Since the weekends are generally our quiet time, as I take them to spend a little time with family I'm asking a question: What have you been playing and what do you think?
I've been spending more time than I was expecting in Rust. It's strange really, as it's a game I previously didn't get along with at all and now I'm quite hooked on it.
Not everyone will agree with me on this, but I actually think Rust is one of the nicest looking games on Linux. Sure, there's a good bunch that are better, but there's been many moments in Rust where I have to completely stop and just take in the view. That's in-between all the moments of absolute panic when someone fires shots at me and I have no idea where they are.
I want to share this image I took recently too, from a little meet up we did on our server:
We ended up having some sort of in-game concert and it was rather amusing. What makes it even more interesting, is that community member woox2k managed to hook up some scripts (available on GitHub) to play custom music files in game with the guitars and it was incredible.
If you want to join us on our Rust server, details of our game servers are here.
Anyway, less of my ramblings, over to you! Tell us what you've been playing in the comments.
Last edited by iiari on 13 October 2017 at 12:31 pm UTC
Quoting: slaapliedjeThat is fantastic. So does SteamVR even run under Wine?

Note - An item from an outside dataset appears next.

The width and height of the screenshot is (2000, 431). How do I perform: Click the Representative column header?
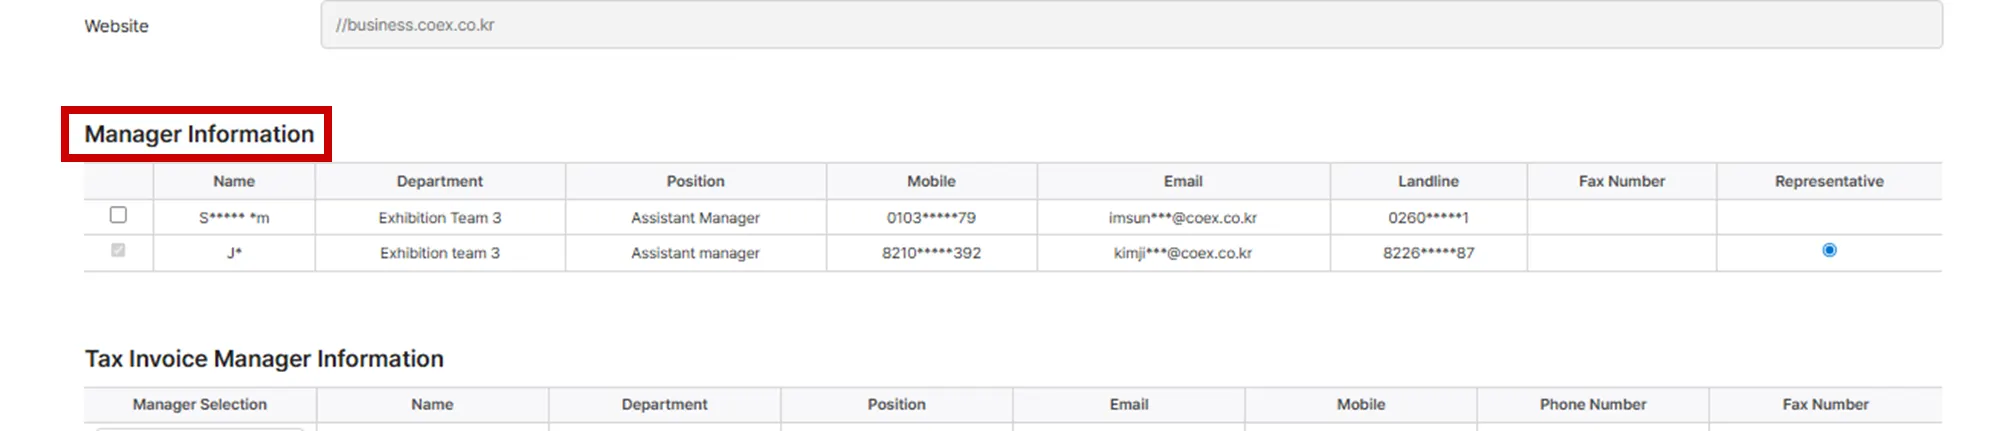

No need. We have an official, native version of SteamVR. Software library has been.... lacking. I'm doing what I can with my limited knowledge and skillset.
Quoting: roothorickQuoting: slaapliedjeThat is fantastic. So does SteamVR even run under Wine?
No need. We have an official, native version of SteamVR. Software library has been.... lacking. I'm doing what I can with my limited knowledge and skillset.
I know this very well. It's the lacking library and the requirement that the engine / game needs Vulkan support that makes SteamVR under Linux not as good as it should be.
I was asking if it worked under Wine to see if maybe I could play Elite Dangerous in Linux.
Quoting: slaapliedjeI know this very well. It's the lacking library and the requirement that the engine / game needs Vulkan support that makes SteamVR under Linux not as good as it should be.
I was asking if it worked under Wine to see if maybe I could play Elite Dangerous in Linux.
SteamVR itself requires a featureful Vulkan implementation because the compositor uses Vulkan internally, but there is not and never was any such requirement of the application; OpenGL applications have always been fully supported, and the OGL-based "hellovr" example has always fully worked. OpenGL initially was very non-peformant due to relying on a texture copy hack to get around driver limitations, but that has since been replaced (assuming you're running NV binary 384+ or Mesa git) with leveraging new OGL extensions tailor-made for Vulkan resource sharing, and the submit path for OGL applications is now every ounce as fast as it is for Vulkan.
SteamVR itself does not function under Wine, and getting it working would be one hell of an undertaking (direct access to USB devices, application-level direct control of a hardware video output, DXGI inter-process resource sharing, and I'm sure a large amount of D3D11 functionality that's extraordinarily difficult to implement, in many cases complicated further by lacking similar functionality in popular OpenGL hosts). I started WineOpenVR because I see that as largely a lost cause.
Elite Dangerous (on Windows at least) is a D3D11 application. At this point, getting it running in desktop mode is (aside from the benefit of being able to play at all) a preparation measure; in 90+% of cases, an app running fine in desktop mode via D3D11 will work equally well in VR mode "day 1" when WOVR gets D3D support. This should already be true of apps using OpenGL or Vulkan in VR mode, and if anyone finds any exceptions, I want to hear about it.
For the record, I don't intend to even touch gallium-nine. It lacks any equivalent to GL_EXT_memory_object or VK_KHR_external_memory, and I'm no driver developer. Implementing DXGI shared handles as a wrapper around the OGL extensions is daunting enough.